start DATASET ENTRIES
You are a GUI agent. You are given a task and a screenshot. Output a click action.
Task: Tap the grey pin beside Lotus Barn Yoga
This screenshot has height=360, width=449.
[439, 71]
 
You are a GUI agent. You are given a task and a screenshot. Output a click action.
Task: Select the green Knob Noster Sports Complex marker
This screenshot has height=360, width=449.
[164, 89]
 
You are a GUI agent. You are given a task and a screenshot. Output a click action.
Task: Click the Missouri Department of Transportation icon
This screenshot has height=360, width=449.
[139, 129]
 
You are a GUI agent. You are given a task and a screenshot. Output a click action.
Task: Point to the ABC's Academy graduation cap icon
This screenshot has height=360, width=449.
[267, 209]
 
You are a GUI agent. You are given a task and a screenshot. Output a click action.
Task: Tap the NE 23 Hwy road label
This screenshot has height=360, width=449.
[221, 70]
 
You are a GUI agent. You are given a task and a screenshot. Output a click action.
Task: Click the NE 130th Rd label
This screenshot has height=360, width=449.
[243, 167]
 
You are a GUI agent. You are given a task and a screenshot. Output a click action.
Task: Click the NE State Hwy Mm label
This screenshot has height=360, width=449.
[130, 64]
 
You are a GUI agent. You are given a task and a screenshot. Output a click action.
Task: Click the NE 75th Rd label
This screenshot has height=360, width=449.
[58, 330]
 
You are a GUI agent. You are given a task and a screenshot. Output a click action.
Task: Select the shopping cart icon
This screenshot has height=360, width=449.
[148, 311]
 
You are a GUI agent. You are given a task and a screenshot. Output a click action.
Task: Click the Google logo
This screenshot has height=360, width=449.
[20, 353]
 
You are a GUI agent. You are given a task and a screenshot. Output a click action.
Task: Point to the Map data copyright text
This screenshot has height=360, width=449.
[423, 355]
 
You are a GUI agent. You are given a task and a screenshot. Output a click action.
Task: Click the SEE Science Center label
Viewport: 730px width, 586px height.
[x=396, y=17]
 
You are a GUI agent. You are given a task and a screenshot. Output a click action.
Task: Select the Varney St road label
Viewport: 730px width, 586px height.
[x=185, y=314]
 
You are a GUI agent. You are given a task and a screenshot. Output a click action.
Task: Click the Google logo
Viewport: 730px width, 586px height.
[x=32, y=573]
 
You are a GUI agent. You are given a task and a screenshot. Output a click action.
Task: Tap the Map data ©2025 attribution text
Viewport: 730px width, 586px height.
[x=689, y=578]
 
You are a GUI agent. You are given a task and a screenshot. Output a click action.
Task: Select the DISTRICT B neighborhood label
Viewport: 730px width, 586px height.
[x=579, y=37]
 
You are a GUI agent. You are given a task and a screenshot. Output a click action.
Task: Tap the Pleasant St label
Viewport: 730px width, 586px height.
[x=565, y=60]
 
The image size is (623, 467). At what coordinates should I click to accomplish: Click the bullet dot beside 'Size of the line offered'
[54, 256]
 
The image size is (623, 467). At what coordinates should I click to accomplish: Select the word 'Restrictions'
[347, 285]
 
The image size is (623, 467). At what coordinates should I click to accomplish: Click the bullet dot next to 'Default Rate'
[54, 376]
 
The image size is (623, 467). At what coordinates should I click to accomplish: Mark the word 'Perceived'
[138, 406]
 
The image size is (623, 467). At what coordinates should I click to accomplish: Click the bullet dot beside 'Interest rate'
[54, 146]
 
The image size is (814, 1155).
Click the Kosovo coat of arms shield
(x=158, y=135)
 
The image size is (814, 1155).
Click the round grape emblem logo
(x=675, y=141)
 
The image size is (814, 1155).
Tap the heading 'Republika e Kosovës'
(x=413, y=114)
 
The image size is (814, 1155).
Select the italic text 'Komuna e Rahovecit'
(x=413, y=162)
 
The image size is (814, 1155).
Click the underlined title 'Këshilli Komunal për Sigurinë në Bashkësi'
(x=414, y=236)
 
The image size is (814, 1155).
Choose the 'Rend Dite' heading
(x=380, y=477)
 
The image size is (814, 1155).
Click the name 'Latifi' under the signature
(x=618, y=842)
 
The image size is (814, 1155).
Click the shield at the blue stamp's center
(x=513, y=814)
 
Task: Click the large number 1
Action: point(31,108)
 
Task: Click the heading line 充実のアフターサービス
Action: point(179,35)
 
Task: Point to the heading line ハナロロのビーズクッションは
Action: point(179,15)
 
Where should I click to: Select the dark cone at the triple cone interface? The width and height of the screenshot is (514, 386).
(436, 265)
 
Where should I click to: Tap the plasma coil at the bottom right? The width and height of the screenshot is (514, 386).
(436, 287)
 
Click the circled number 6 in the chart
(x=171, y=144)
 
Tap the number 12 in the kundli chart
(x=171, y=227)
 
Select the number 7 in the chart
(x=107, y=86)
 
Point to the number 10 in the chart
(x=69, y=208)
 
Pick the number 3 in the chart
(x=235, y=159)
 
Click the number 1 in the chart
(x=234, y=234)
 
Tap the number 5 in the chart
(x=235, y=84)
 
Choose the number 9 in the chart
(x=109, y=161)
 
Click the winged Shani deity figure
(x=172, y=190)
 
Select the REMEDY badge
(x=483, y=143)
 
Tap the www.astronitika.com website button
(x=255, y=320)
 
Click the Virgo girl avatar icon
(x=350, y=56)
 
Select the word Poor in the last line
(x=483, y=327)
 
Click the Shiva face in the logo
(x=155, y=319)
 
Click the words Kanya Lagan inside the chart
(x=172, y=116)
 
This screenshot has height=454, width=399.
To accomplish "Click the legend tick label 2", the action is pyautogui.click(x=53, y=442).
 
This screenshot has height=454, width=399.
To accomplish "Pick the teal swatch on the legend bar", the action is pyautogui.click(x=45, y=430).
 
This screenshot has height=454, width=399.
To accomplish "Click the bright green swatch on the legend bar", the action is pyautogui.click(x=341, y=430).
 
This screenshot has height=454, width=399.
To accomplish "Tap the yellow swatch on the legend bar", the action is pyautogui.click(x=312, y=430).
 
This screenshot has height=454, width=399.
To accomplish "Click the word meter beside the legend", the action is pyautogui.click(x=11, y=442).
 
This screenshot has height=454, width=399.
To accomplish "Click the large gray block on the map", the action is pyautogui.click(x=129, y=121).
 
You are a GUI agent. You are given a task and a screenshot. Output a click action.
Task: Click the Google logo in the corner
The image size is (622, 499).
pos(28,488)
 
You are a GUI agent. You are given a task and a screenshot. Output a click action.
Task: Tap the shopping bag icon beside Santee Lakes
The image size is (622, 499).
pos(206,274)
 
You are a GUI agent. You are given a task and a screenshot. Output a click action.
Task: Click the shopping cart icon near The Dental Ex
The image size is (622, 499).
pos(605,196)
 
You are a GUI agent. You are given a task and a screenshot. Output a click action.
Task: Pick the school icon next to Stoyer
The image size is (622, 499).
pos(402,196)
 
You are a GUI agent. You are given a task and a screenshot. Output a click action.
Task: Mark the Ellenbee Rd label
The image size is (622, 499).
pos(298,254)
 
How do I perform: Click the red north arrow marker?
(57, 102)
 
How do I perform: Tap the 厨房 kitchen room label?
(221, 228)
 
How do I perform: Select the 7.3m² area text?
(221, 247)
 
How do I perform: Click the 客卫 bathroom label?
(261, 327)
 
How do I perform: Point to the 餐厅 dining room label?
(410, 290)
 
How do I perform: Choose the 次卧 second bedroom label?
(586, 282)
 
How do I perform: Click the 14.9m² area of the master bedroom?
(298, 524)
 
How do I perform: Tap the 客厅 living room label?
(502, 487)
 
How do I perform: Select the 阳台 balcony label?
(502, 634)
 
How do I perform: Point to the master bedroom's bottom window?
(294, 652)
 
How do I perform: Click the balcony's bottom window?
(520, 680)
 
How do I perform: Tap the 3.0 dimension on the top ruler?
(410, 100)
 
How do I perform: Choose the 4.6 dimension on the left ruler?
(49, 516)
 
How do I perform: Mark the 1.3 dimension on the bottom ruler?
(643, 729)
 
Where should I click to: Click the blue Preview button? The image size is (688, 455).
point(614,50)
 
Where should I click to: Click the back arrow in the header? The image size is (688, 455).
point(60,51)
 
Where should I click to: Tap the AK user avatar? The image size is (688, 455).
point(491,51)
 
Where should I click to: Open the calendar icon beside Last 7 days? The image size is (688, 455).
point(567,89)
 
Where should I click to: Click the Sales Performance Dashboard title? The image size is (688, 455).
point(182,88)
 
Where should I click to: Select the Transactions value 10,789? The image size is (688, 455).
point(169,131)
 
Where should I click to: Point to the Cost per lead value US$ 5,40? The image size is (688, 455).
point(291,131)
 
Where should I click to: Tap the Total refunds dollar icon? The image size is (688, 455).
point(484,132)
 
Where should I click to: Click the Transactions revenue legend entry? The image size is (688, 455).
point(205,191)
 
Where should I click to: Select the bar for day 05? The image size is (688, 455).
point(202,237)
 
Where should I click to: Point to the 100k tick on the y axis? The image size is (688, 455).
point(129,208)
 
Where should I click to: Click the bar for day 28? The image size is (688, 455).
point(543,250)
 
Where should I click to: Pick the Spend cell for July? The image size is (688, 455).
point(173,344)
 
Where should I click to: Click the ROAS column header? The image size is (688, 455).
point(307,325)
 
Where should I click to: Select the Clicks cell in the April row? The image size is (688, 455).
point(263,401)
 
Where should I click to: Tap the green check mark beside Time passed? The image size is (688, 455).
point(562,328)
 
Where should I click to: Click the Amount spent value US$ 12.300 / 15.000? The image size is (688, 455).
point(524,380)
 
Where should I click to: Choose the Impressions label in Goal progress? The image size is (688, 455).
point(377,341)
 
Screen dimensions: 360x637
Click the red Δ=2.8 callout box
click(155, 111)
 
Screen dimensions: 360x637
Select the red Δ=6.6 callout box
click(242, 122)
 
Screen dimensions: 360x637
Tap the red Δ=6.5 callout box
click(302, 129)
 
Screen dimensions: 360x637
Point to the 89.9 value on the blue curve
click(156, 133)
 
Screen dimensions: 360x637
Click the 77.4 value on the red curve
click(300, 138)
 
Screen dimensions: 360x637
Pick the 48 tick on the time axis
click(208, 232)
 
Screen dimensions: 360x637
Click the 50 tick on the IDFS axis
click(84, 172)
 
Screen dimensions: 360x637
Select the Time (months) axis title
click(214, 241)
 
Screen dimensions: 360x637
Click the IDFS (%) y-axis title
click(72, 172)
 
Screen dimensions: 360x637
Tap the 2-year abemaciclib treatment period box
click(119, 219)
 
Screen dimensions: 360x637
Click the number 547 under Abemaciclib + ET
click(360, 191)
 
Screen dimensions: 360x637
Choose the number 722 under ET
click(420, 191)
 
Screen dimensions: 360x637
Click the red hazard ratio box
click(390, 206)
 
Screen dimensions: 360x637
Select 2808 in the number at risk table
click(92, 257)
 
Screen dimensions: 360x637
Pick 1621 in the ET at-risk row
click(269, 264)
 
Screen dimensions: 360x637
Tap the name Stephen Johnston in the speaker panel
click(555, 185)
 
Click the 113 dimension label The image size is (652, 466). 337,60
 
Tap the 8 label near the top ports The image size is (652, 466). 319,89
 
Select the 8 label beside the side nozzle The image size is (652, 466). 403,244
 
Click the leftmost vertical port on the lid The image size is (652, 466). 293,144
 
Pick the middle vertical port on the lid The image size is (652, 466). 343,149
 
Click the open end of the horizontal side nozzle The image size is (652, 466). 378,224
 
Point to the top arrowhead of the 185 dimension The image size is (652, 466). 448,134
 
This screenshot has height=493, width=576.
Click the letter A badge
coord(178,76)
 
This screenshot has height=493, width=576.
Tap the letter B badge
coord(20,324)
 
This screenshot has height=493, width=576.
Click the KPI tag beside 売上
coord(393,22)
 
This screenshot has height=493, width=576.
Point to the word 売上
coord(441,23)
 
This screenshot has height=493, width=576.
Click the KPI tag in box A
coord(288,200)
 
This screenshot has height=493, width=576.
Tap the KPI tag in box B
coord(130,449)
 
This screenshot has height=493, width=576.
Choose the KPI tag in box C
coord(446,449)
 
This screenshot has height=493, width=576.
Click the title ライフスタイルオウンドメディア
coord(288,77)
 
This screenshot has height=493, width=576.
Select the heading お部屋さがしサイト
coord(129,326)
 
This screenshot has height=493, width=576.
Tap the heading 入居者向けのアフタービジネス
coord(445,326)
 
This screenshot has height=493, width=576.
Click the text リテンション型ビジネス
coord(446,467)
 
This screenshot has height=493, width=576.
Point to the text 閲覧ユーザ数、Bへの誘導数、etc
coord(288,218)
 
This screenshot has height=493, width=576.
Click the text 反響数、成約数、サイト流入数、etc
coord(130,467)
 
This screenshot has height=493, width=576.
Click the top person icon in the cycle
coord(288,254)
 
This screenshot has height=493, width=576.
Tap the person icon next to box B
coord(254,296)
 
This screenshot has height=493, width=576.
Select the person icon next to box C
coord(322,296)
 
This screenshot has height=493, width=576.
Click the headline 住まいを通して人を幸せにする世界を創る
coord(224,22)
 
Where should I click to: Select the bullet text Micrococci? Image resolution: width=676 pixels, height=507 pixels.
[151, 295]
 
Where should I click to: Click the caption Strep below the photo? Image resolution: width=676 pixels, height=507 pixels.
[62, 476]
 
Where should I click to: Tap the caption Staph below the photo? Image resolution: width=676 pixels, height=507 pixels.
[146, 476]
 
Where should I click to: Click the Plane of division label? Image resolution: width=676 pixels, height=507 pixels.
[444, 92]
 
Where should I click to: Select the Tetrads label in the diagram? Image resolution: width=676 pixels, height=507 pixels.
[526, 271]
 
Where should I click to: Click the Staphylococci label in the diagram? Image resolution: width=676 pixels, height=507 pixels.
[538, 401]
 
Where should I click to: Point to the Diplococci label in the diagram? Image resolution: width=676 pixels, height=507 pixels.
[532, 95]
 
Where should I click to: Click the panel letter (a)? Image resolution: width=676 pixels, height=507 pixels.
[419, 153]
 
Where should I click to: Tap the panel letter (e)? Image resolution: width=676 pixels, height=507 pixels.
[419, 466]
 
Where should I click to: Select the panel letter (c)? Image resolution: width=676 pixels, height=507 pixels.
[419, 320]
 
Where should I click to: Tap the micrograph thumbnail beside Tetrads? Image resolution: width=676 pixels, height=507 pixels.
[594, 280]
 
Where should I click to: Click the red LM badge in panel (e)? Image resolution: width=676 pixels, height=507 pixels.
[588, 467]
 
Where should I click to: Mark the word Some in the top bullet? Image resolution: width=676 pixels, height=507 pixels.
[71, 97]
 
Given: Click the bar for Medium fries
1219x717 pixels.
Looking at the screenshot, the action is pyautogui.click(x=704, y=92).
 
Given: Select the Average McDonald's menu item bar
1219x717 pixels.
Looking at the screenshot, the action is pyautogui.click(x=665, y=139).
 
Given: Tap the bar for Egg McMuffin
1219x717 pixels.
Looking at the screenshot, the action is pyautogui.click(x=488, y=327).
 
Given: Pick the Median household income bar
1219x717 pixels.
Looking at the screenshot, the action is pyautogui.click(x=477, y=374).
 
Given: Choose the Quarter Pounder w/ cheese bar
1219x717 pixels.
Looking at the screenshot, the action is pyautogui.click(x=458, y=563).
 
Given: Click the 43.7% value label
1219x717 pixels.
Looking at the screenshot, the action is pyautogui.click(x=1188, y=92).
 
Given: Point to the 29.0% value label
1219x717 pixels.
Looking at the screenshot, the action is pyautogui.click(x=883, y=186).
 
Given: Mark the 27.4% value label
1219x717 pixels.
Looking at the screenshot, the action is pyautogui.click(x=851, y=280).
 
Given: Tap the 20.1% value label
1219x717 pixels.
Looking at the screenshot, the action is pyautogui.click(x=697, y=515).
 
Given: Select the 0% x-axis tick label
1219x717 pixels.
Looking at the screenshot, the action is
end DATASET ENTRIES
*WHAT NEEDS TO BE DONE*
Copy out every line in the listing above that contains the word "header".

*TASK RESPONSE*
Where should I click to: Click the back arrow in the header? The image size is (688, 455).
Where should I click to: Click the ROAS column header? The image size is (688, 455).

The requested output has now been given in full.